Someone could be eavesdropping on you right now (man-in-the-middle attack)!
It is also possible that a host key has just been changed.
The fingerprint for the ECDSA key sent by the remote host is
SHA256:0E0bGTNgBRDx/HvSCguEACBoAG8OaF+YlsoPlMMRuMs.
Please contact your system administrator.
Add correct host key in /Users/user/.ssh/known_hosts to get rid of this message.
Offending ECDSA key in /Users/user/.ssh/known_hosts:xx
ECDSA host key for raspberrypi.local has changed and you have requested strict checking.
Host key verification failed.
これは,前に接続した raspberrypi.local
と fingerprint が一致しておらず,中間者攻撃の可能性があるため接続がキャンセルされたことを表す.
この場合は下のコマンドで前回までの fingerprint を削除すると問題なく接続できる.
$ ssh-keygen -R raspberrypi.local
$ ssh username@raspberrypi.local
Raspberry Piの設定
初期設定
まずは,初期設定を行う:
$ sudo raspi-config
- 「8 Update」を選択し,ツール自体を最新にしておく.
- 「1 System Options」の「S4 Hostname」を選択し,ホスト名を設定する.
- 「5 Localisation Options」の「L1 Locale」を選択し,言語の設定をする.
ここでは,あくまで私の設定を紹介する.
まぁ,趣味の問題なのでみなさん思い思いに設定してください.- 「en_GB.UTF-8 UTF-8」でスペースキーを押し,選択解除
- 「en_US.UTF-8 UTF-8」でスペースキーを押し,選択
- 「ja_JP.UTF-8 UTF-8」でスペースキーを押し,選択
- Tabキーを押し,「Ok」を選択
- 「C.UTF-8」を選択し,「Ok」を選択
- 「5 Localisation Options」の「L2 Timezone」を選択し,タイムゾーンの設定をする.

> **作業指示**
[1] 抜粋資料によると、raspberrypi.local への接続がキャンセルされたのはなぜか。1〜3文で説明せよ。
[2] 抜粋資料の「It is also possible」から「of this message.」までの部分を、「system administrator」を「network administrator」に置き換えて書き直せ。
この後の一覧は抜粋資料とは別の資料である。

> **提供データ**
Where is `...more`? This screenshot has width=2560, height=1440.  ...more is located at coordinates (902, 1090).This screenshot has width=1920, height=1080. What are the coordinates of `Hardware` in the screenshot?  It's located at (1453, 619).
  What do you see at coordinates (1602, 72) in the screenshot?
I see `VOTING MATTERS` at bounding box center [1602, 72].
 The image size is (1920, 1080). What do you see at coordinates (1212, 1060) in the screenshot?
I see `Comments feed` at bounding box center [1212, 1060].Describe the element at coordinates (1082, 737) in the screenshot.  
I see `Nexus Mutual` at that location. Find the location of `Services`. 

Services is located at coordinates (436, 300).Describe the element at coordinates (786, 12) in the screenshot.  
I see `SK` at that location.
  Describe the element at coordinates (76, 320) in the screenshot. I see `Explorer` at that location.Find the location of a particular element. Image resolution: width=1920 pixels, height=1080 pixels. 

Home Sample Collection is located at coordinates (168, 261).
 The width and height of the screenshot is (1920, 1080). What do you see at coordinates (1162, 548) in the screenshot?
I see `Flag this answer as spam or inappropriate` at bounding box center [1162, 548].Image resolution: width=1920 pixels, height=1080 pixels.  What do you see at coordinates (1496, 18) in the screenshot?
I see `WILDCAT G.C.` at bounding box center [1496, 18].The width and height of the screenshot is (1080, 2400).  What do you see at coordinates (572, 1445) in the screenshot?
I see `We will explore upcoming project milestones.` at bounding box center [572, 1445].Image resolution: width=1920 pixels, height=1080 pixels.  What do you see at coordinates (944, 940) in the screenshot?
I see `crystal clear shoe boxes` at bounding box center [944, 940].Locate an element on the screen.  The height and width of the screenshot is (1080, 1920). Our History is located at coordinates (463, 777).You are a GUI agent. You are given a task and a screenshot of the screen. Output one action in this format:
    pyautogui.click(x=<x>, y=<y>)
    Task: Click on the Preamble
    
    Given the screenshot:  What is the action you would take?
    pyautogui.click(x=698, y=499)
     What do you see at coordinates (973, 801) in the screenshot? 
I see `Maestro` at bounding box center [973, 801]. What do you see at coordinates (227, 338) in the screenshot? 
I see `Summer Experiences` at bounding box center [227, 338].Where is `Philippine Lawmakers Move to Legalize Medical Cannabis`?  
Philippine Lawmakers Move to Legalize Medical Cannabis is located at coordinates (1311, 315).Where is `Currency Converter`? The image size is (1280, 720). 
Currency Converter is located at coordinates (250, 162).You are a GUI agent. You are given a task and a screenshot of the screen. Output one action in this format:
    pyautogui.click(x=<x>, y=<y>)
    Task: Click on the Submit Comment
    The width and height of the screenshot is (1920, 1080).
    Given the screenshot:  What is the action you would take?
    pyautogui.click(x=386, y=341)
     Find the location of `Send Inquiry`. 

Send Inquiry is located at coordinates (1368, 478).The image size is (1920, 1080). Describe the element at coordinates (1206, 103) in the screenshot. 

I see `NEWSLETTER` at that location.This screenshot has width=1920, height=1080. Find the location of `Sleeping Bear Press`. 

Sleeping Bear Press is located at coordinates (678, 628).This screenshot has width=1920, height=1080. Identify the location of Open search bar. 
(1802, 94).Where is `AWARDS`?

> **作業別の回答**
[1] 以前に接続した raspberrypi.local と fingerprint が一致しておらず、中間者攻撃の可能性があるためだ。

[2]
It is also possible that a host key has just been changed.
The fingerprint for the ECDSA key sent by the remote host is
SHA256:0E0bGTNgBRDx/HvSCguEACBoAG8OaF+YlsoPlMMRuMs.
Please contact your network administrator.
Add correct host key in /Users/user/.ssh/known_hosts to get rid of this message.